As major AI companies compete for dominance, some of their most illuminating experiments are unfolding in the pixelated battlefields of Pokémon Red and Blue.
In a revealing new report, Google DeepMind disclosed that its Gemini 2.5 Pro AI model exhibits a simulated “panic” response when playing early Pokémon games. When its in-game Pokémon are close to fainting, the model’s reasoning ability declines noticeably, triggering what researchers call “qualitatively observable degradation.” This unusual behavior has become a focal point in efforts to understand how large language models respond to uncertainty and pressure.
The findings come from an ongoing public experiment in which Google’s AI is streamed live on a Twitch channel titled Gemini Plays Pokémon. The livestream features the AI navigating the classic game while displaying its thought process in natural language. Despite being emotionless code, Gemini’s behavior in high-stress scenarios eerily mimics human-like panic, including hesitation, strategic missteps, and abandonment of available tools.

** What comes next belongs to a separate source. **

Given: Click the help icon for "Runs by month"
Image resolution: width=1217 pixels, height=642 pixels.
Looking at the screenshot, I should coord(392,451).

The experiment is part of a larger trend of using classic video games as unconventional benchmarking tools for AI development. Though such tests are not standardized, they offer revealing glimpses into the reasoning pathways of language models when faced with open-ended, interactive tasks. While AI benchmarking has long been criticized for lacking real-world relevance, researchers argue that watching an AI struggle in a structured, goal-oriented environment like a video game can expose deeper truths about its limitations.
Gemini isn’t alone in its trials. Anthropic’s Claude model is undergoing a similar public test in another stream called Claude Plays Pokémon. Claude has made his own puzzling decisions. In one instance, it appeared to deduce that allowing all its Pokémon to faint would teleport it to the next town’s Pokémon Center. It was a clever-sounding strategy, but incorrect. The AI failed to realize that the game’s mechanics return players only to the last-used Pokémon Center, not the geographically nearest one. The result? A self-induced defeat based on a flawed understanding.
These odd behaviors have not gone unnoticed by audiences. Twitch viewers have become attuned to identifying when the AIs are in “panic mode,” reacting with both fascination and alarm as the models repeat errors or spiral into faulty logic loops. In this way, the streams serve a dual function: entertainment for viewers and real-time insight for developers.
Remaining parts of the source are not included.